Recovery of Breathing Function After Spinal Cord Injury
In this research project, our lab is studying the mechanisms underlying neural control of respiratory muscles. This research is needed to find ways to restore the full complement of respiratory function after spinal cord injury.
Injury to the upper segments of the cervical spinal cord often results in complete or partial paralysis of respiratory muscles, including the diaphragm muscle. Impaired respiratory muscle function frequently requires ventilatory support for patients and is associated with higher morbidity and mortality rates.
Our research uses new information about the mechanisms underlying recovery of respiratory function to explore novel therapies for patients with spinal cord injury.
Led by Dr. Mantilla, our team showed that recovery of diaphragm muscle activity is enhanced by promoting the effect of brain-derived neurotrophic factor (BDNF) at phrenic motor neurons. For example, intrathecal BDNF treatment enhances functional recovery of rhythmic diaphragm muscle activity after spinal cord injury.
Unfortunately, intrathecal BDNF treatment is associated with significant negative adverse effects that preclude its use. As an alternative, we used locally implanted mesenchymal stem cells that are genetically engineered to produce BDNF. We combined this with a novel targeted approach to increase expression of tropomyosin related kinase receptor (TrkB) in phrenic motor neurons using an adeno-associated virus, thereby promoting functional recovery after spinal cord injury.
Recovery of respiratory function after spinal cord injury
Our research exploits exciting new developments in neuroplasticity to enhance recovery of respiratory function after cervical spinal cord injury.
Most spinal cord injuries are incomplete, with some sparing of spinal cord pathways. The number of injuries involving the cervical spinal cord is increasing, with resulting impairments of rhythmic phrenic nerve activity and paralysis of the diaphragm muscle.

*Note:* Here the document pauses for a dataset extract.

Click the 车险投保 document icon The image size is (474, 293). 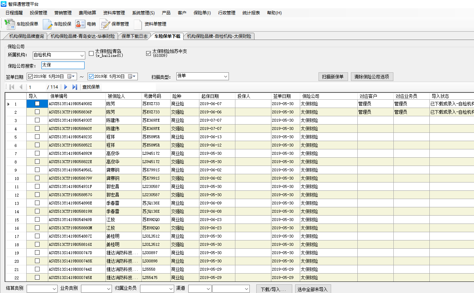click(48, 24)
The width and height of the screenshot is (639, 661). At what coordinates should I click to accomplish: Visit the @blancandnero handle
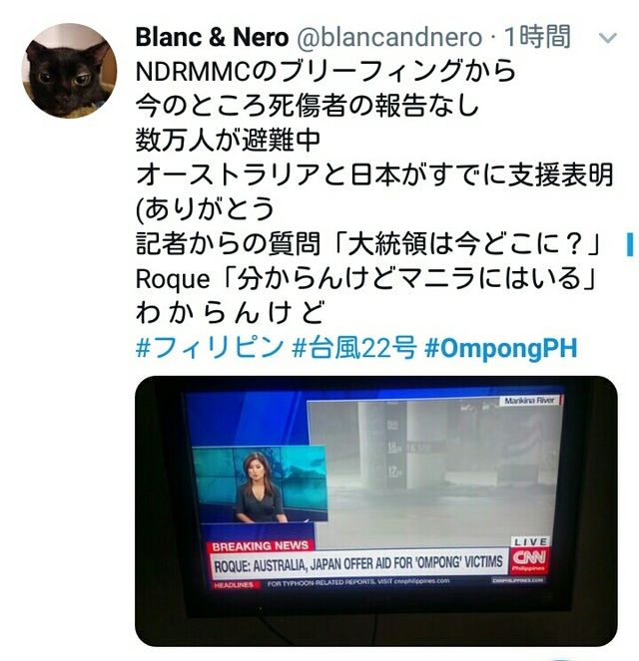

Our working hypothesis is that increasing brain-derived neurotrophic factor-tropomyosin related kinase receptor (BDNF-TrkB) signaling in phrenic motor neurons enhances functional recovery of rhythmic phrenic activity after cervical spinal cord injury. Dr. Mantilla is assessing phrenic responses across a range of motor behaviors to maximize functional gains associated with recovery.
This research project takes a multipronged approach to gain mechanistic insight into the effects of BDNF-TrkB signaling on strengthening spared synaptic inputs to phrenic motor neurons and enhancing motor neuron survival after spinal cord injury.
Our long-term goal is to develop an effective, targeted therapy to increase BDNF-TrkB signaling in phrenic motor neurons to strengthen spared synaptic inputs to phrenic motoneurons and promote motoneuron survival, thereby enhancing functional recovery after spinal cord injury.